### Assignment:
Where the string "Expand" occurs in a line of the data below, that line should be copied.

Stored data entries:
□ □ □ □ □

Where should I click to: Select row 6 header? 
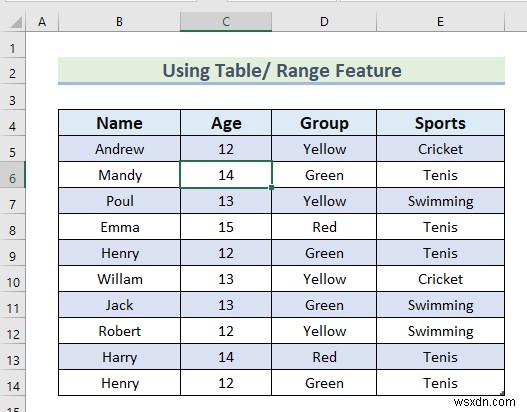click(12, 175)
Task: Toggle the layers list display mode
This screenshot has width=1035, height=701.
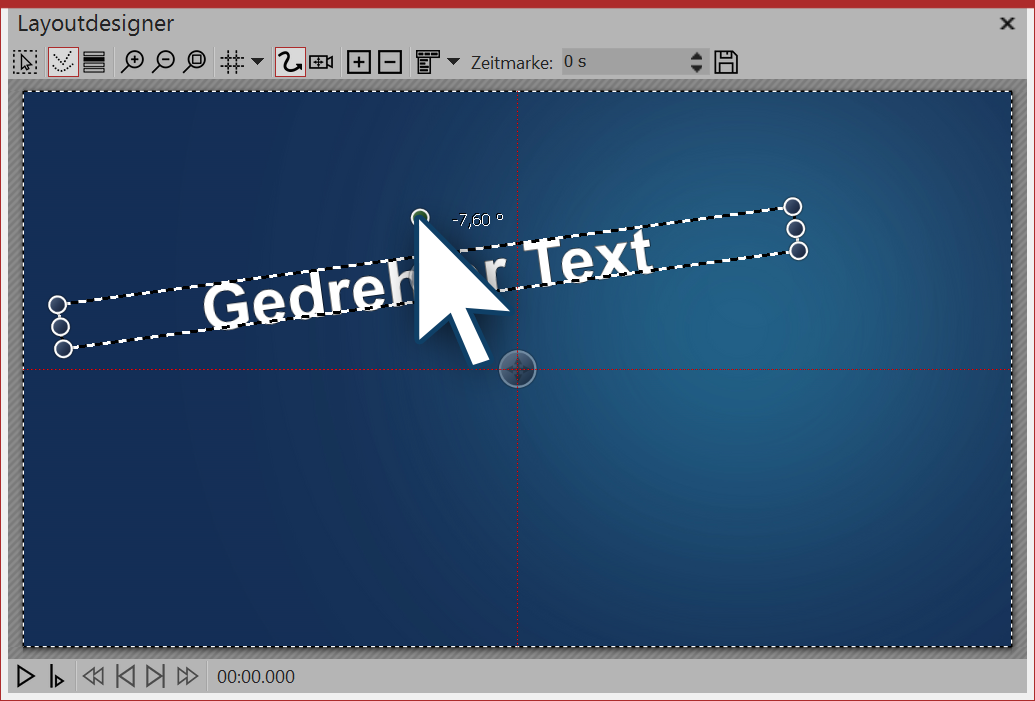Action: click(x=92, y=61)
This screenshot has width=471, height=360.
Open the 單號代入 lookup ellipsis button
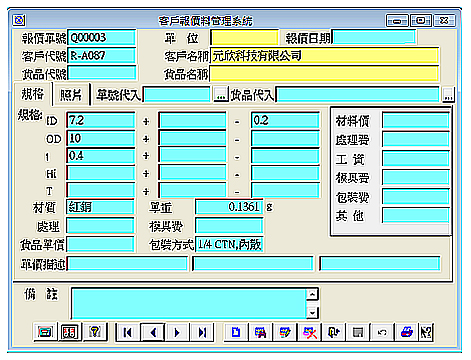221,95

□ □ □ □ □

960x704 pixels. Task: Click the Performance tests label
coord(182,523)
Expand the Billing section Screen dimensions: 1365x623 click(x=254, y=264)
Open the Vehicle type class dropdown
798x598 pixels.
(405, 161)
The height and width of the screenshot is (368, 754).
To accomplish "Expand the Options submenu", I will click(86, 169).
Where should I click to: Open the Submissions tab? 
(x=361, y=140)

□ □ □ □ □

### Result:
Expand the Billing section Screen dimensions: 1365x623 click(x=254, y=264)
To accomplish "Expand the Options submenu", I will click(86, 169).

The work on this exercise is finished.